I went full metal neurotic on my T. Being the mess that I am, I decided I needed reassurance that I wasn't a total f**up. My T, naturally, didn't answer me directly; instead she asked why it was important for me to know her opinion. Nevertheless, I persisted, asking a bit more directly. She hesitated again, then told me an anecdote about TFUism. I took the hint, and decided not to ask again.
Except I couldn't stop perseverating on it. I ruminated all week. It's like I had an unrelenting need to hear from my T that I wasn't a hot mess. So I brought it up again. This time, I asked her directly if I was broken. And there was silence. A long, awkward silence. A silence that was so long that I even started to laugh. And then cry.
And finally, she said that the idea of being broken was "my perception". And that her delay in response was because she was thinking about how to respond to "my perception" that I was broken.

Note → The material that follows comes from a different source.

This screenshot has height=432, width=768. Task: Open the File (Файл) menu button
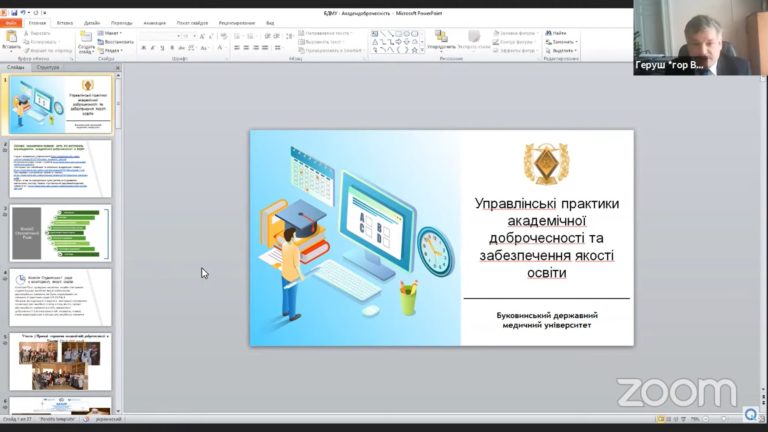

And that there was no way to know if I would ever get better.
Now, I'm in full blown neurotic meltdown. I can't stop thinking about it. Would it have been the worst thing in the world for my T to say that I'm not a total loser? And why do I have this insane need for reassurance?
I am so ashamed of myself. I'm a grown woman, and I'm literally begging my T to throw me a kibble of hope. Not just once, but three times. I'm pathetic. And obviously way too histrionic and dramatic.
I'm rethinking this whole therapy thing. Maybe I'm too neurotic for therapy?